All drinking water treatment plants in this study use chlorine-based disinfection methods which are subject to the unintentional production of disinfection by-products. Although not evaluated in this study, the presence of these by-products is a growing health concern due to their acknowledged carcinogenic/genotoxic potential (Richardson et al. 2007).

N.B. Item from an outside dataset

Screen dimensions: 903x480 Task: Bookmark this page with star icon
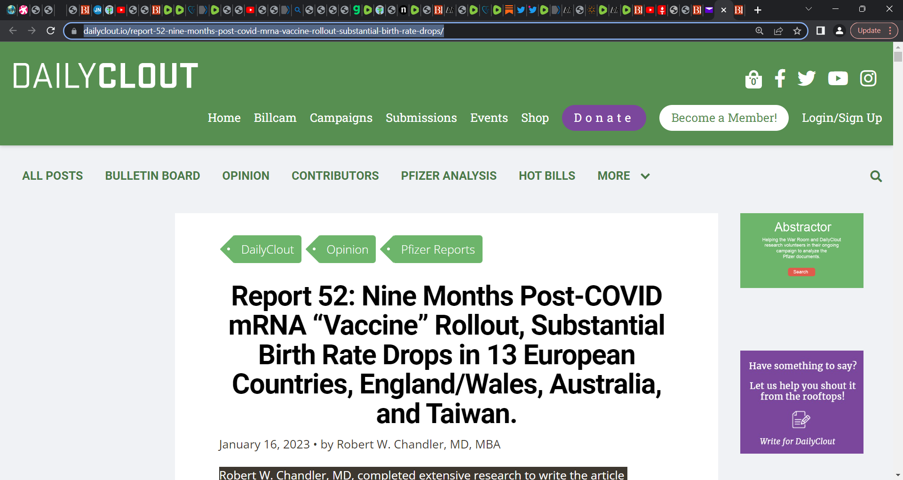797,31
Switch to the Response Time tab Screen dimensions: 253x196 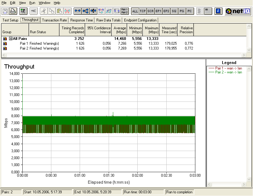(x=82, y=20)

CONCLUSIONS AND RECOMMENDATIONS
This study examined the presence of markers for two categories of anthropogenic contamination of rural community drinking waters in south-central Quebec, Canada. By sampling at point-of-use, simultaneously in several municipalities, on a regional scale and over three seasons and three years, this study provides significant baseline data concerning the presence of pesticides and pharmaceuticals in finished drinking water in this region. We find that treated drinking water at point-of-use in rural municipalities of Quebec can contain measurable levels of pharmaceuticals and pesticides, an indication of the vulnerability of drinking water sources to contamination by either human wastewater or agricultural practices, as well as the inability of drinking water treatment systems to completely remove these contaminants. The results further demonstrate both temporal and spatial variations in the presence of these contaminants on a regional basis. Municipalities and other government agencies must consider the implementation of drinking water treatment systems capable of further reducing or eliminating the presence of these contaminants. In addition, smaller, rural municipalities should be subject to regulatory contaminant monitoring at least equal to that of larger municipalities, such that their populations benefit from equal knowledge and protection from contaminant exposure. Our research calls for prompt evaluation of the potential effects on human health by exposure through drinking water to such detected trace organic contaminants and their metabolites ‒ individually as well as in mixtures ‒ especially with regard to more vulnerable populations. In particular, the finding of the carcinogen cyclophosphamide in this study emphasizes the need for research into the occurrence of pharmaceuticals in the environment and the presence of high-risk compounds such as this, especially in drinking waters. We call on policymakers and scientists to cooperate in the establishment of a combination of monitoring, regulation and management measures to address the growing issue of trace organic contaminants in drinking water as established in this and other studies.
ACKNOWLEDGEMENTS
This work was financially supported by BlueLeaf Inc. and by the Natural Sciences and Engineering Research Council of Canada (NSERC). BlueLeaf Inc. participated in study design, in the collection, analysis and interpretation of data, in the writing of the report and in the decision to submit the article for publication. NSERC had no such participation. We gratefully acknowledge the contributions in particular of Lounès Haroune and Jean-Philippe Bellenger of the Université de Sherbrooke, Department of Chemistry, for their assistance in determining analytical methods and supervising analytical processes.